灵讯石在掌心又颤了一下,比刚才更久,像是有什么东西贴着石头表面缓缓爬过。我站在通道边缘,脚还悬在半空,另一只手立刻按住了胸口的布袋——里面那块主控灵讯石也开始发烫。
不是错觉。
上一次震动是在跨进通道前,这才过去多久?还不到一盏茶的时间。可这频率太奇怪了,不像地脉自然波动,也不像风吹草动带来的能量扰动。它更像是……在试探我。
我收回脚,慢慢退回到山海经一侧的谷口。清幽谷安静得有些反常,连溪水的声音都轻了下来。石壁上的五个大字依旧泛着微光,裂痕还在原来的位置,长度没变,但周围的空气微微扭曲,像夏日地面升腾起的热浪,轻轻晃动着视线。
我蹲下身,把灵讯石贴在枯藤的根部。这片紫藤昨天还有几片残叶挂着,今天却全都落了,茎干干瘪瘪的,像是被抽走了所有生机。
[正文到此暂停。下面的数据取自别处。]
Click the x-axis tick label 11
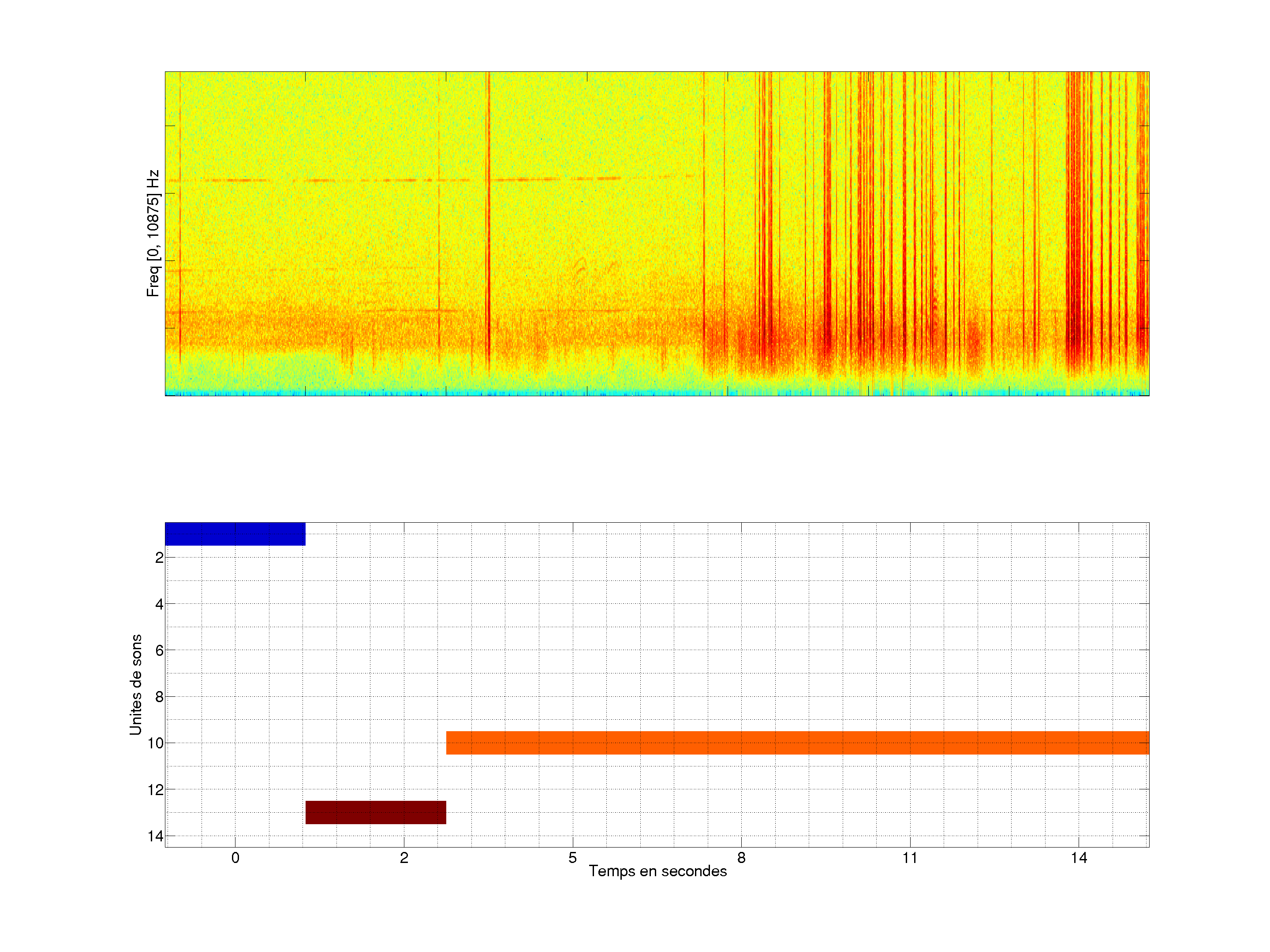This screenshot has height=952, width=1270. tap(909, 858)
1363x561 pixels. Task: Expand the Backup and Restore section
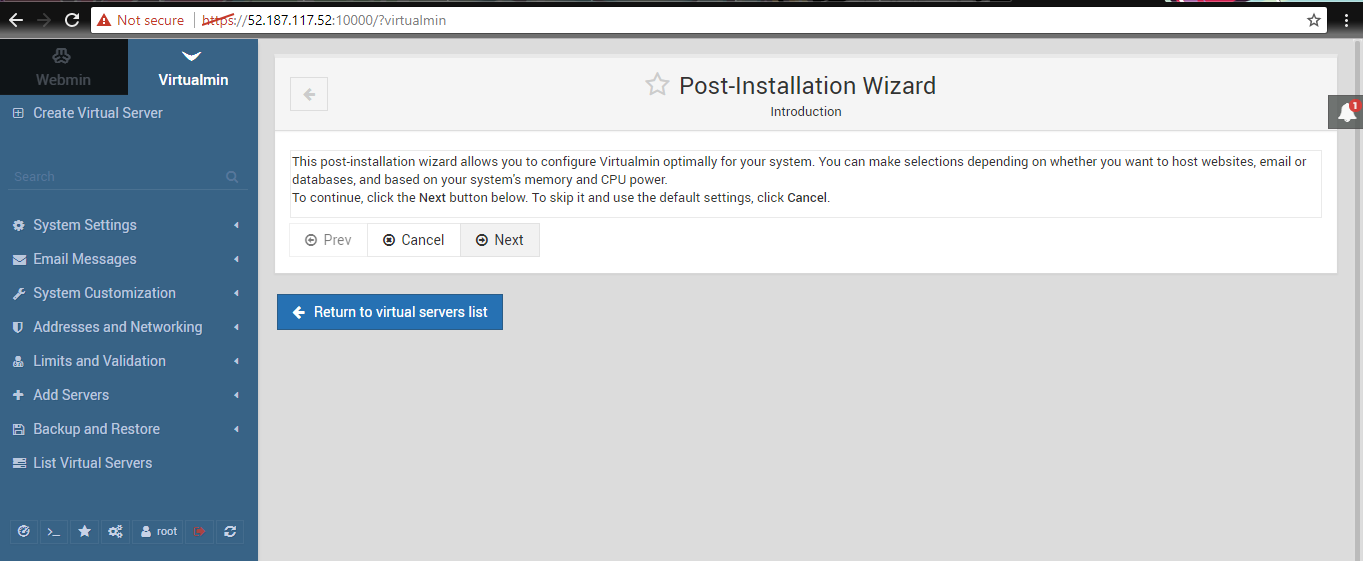tap(96, 429)
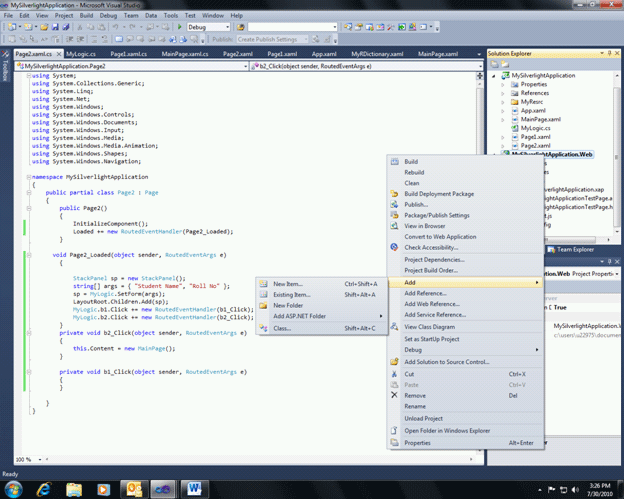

我伸手轻轻按进泥土,一股凉意顺着指尖爬上来,不是普通的潮湿阴冷,而是一种让人心里发毛的滞涩感。
白泽说过,“影蚀”靠人心的杂念滋生,但现在,它居然能留下实体痕迹了。
我心里一紧,立刻转身穿过界隙,回到了现实世界的书房。桌上的监测玉简静静躺着,表面平静无波。外面一切如常,没人察觉异常,也没有情绪剧烈波动的记录。可我手中的灵讯石,仍在微微震颤。
这意味着什么?
它已经学会躲开我们的感知系统了。
我拉开抽屉,取出白泽留下的心镜残卷。羊皮纸泛黄,边角有些破损,中间画着几道波形图,标注了不同能量类型的震动频率。我把灵讯石放在纸上中央,闭眼输入一丝灵力。
纸面忽然泛起涟漪,三道波纹缓缓浮现——正是刚才那三次震动的轨迹。它们断断续续,间隔不一,但每一段的尾端都有个极小的回旋,像人快要睡着时呼吸那一瞬间的停顿。
我对照着已知的几种波动描下来:地脉是平稳长线,灵力冲击是尖锐高峰,恐惧情绪是密集抖动……而眼前的这三条,竟和人类深夜惊醒前的脑波曲线极为相似。
它在模仿焦虑。
不是单纯吸收负面情绪,而是学会了伪装成那种波动,混进我们的预警机制里。
我赶紧拿起笔,在空白页记下三组数据,用尺子画出对比格。如果下次再震,我要看它的节奏有没有规律,会不会一步步逼近某种模式。同时,我也得想办法让它露出马脚。